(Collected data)
((

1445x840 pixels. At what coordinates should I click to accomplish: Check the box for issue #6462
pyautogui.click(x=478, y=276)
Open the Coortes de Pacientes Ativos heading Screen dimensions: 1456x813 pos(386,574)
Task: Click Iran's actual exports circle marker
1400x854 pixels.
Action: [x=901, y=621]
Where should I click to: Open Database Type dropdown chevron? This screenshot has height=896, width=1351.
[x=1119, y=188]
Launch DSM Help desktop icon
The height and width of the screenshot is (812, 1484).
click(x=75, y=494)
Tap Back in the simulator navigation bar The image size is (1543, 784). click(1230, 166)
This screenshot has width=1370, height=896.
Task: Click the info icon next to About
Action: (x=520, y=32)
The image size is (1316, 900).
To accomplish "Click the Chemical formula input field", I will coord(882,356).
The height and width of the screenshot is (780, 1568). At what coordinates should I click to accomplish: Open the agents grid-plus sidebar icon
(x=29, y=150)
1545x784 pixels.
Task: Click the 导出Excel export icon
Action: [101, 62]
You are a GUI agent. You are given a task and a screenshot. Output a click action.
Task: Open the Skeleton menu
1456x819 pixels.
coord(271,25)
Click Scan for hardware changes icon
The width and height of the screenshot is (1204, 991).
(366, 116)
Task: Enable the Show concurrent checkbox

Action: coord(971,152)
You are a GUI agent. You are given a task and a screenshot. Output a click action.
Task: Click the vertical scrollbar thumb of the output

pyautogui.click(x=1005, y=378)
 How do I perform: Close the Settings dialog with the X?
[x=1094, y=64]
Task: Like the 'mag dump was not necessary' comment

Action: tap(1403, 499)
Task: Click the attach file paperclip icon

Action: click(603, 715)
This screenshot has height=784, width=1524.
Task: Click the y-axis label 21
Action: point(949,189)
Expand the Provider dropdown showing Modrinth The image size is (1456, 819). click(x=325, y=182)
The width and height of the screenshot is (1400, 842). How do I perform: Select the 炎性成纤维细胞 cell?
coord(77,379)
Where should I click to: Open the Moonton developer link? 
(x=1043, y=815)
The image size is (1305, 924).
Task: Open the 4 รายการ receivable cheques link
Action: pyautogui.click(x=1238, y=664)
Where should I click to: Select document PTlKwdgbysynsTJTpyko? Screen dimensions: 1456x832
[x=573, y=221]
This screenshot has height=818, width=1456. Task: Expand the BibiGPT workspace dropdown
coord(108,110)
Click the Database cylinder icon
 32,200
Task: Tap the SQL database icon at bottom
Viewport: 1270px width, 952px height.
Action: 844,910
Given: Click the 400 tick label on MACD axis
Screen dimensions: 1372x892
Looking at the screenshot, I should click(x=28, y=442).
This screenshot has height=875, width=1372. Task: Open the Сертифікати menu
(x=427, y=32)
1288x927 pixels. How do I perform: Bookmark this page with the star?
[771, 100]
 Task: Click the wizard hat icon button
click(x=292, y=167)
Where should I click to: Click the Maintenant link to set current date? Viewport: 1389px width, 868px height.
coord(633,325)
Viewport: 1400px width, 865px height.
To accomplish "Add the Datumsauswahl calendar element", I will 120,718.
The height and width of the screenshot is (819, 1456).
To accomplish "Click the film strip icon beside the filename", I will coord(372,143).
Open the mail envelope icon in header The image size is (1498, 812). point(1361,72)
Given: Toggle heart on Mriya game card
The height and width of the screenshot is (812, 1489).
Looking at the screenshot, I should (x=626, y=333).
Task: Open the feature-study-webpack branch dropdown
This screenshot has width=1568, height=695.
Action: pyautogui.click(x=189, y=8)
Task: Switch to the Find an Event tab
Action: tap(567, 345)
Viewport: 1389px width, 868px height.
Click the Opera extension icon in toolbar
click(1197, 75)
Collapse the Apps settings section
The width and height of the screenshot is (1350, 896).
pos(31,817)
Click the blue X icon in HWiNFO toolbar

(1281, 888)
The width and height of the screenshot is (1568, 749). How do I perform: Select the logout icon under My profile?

))

Task goal → Extract from the records above the lines from the one containing "The width and height of the screenshot is (1204, 991)." to the one containing "Given: Toggle heart on Mriya game card", both lines included, exactly as they appear and with nothing else.

Answer →
The width and height of the screenshot is (1204, 991).
(366, 116)
Task: Enable the Show concurrent checkbox

Action: coord(971,152)
You are a GUI agent. You are given a task and a screenshot. Output a click action.
Task: Click the vertical scrollbar thumb of the output

pyautogui.click(x=1005, y=378)
 How do I perform: Close the Settings dialog with the X?
[x=1094, y=64]
Task: Like the 'mag dump was not necessary' comment

Action: tap(1403, 499)
Task: Click the attach file paperclip icon

Action: click(603, 715)
This screenshot has height=784, width=1524.
Task: Click the y-axis label 21
Action: point(949,189)
Expand the Provider dropdown showing Modrinth The image size is (1456, 819). click(x=325, y=182)
The width and height of the screenshot is (1400, 842). How do I perform: Select the 炎性成纤维细胞 cell?
coord(77,379)
Where should I click to: Open the Moonton developer link? 
(x=1043, y=815)
The image size is (1305, 924).
Task: Open the 4 รายการ receivable cheques link
Action: pyautogui.click(x=1238, y=664)
Where should I click to: Select document PTlKwdgbysynsTJTpyko? Screen dimensions: 1456x832
[x=573, y=221]
This screenshot has height=818, width=1456. Task: Expand the BibiGPT workspace dropdown
coord(108,110)
Click the Database cylinder icon
 32,200
Task: Tap the SQL database icon at bottom
Viewport: 1270px width, 952px height.
Action: 844,910
Given: Click the 400 tick label on MACD axis
Screen dimensions: 1372x892
Looking at the screenshot, I should click(x=28, y=442).
This screenshot has height=875, width=1372. Task: Open the Сертифікати menu
(x=427, y=32)
1288x927 pixels. How do I perform: Bookmark this page with the star?
[771, 100]
 Task: Click the wizard hat icon button
click(x=292, y=167)
Where should I click to: Click the Maintenant link to set current date? Viewport: 1389px width, 868px height.
coord(633,325)
Viewport: 1400px width, 865px height.
To accomplish "Add the Datumsauswahl calendar element", I will 120,718.
The height and width of the screenshot is (819, 1456).
To accomplish "Click the film strip icon beside the filename", I will coord(372,143).
Open the mail envelope icon in header The image size is (1498, 812). point(1361,72)
Given: Toggle heart on Mriya game card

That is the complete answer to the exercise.